The program underscored the power of intergenerational unity during an insightful conversation between two social impact leaders, 93-year old author-farmer-teacher known as the nation’s foremost Juneteenth holiday ambassador, Ms. Opal Lee and rising hip-hop star, 23-year old Niko Brim. Proceeds from the sale of their Juneteenth sneaker recently sold during Sotheby’s first-ever hip-hop auction and raised funds for Hip Hop Public Health.
The Gala’s silent auction lot featured unique products and experiences, including a private cooking class with rap icon Coolio and an exclusive original silkscreen print of Salt-N-Pepa by renowned hip-hop photographer, Janette Beckman. The organization kept the celebration going by opening up their after-party to the public and supporters enjoyed a live music set by veteran DJ and Hip Hop Public Health ambassador, DJ Flo.
“Whether it’s finding ways to reduce the spread of COVID-19 or teaching families how to stay active, eat healthy and understand the symptoms of stroke, our organization’s focus is to empower communities of color. At the same time, we advocate for the eradication of underlying conditions of social and structural inequalities by drawing attention to them,” said Hip Hop Public Health’s CEO & Executive Director, Lori Rose Benson.

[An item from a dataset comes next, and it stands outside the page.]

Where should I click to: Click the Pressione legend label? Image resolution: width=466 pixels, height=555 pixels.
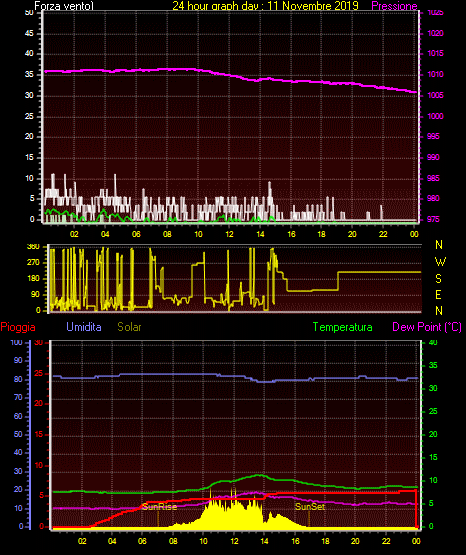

The Remixing Public Health Gala, produced by Growth for Good, Blurred Vision Entertainment and Pro Sho Sound was made possible by community supporters and stakeholders who are dedicated to empowering communities and building health equity across the public and private sectors. To donate or learn more about Hip Hop Public Health’s Gala and approach to developing standards-based, culturally tailored resources grounded in evidence-based research, visit http://www.hhph.org and follow on them on social media at @hhphorg.
About Hip Hop Public Health:
Hip Hop Public Health is an internationally recognized organization that creates and implements multimedia public health and education interventions designed to improve health literacy, inspire behavior change, and promote health equity. Based in New York City, Hip Hop Public Health was founded in Harlem in 2006 with the mission to empower youth and families around the country – and the globe— with the knowledge and skills to make healthier choices, reducing preventable health conditions. Through a research-driven developmental process created by Columbia University Neurologist Dr. Olajide Williams (a.k.a. the “Hip Hop Doc”), Hip Hop Public Health works with socially conscious artists and public health experts to create scalable, highly engaging, culturally relevant music and multimedia “edutainment” tools.
The Hip Hop Public Health team, led by physical education veteran and public health leader, Lori Rose Benson, is a collective comprised of not only health and education professionals (including nutritionists, public health researchers, teachers, physicians, behavioral scientists, and a student advisory board), but also proven-successful multimedia professionals and A-list iconic rap stars and pop artists including Doug E. Fresh, Chuck D, DMC of Run DMC, Ashanti, Jordin Sparks, as well children’s television writers/producers (formerly of Sesame Street). All of Hip Hop Public Health’s music, videos, comic books, video games, and guidance documents are available for free and can be accessed on its online resource repository.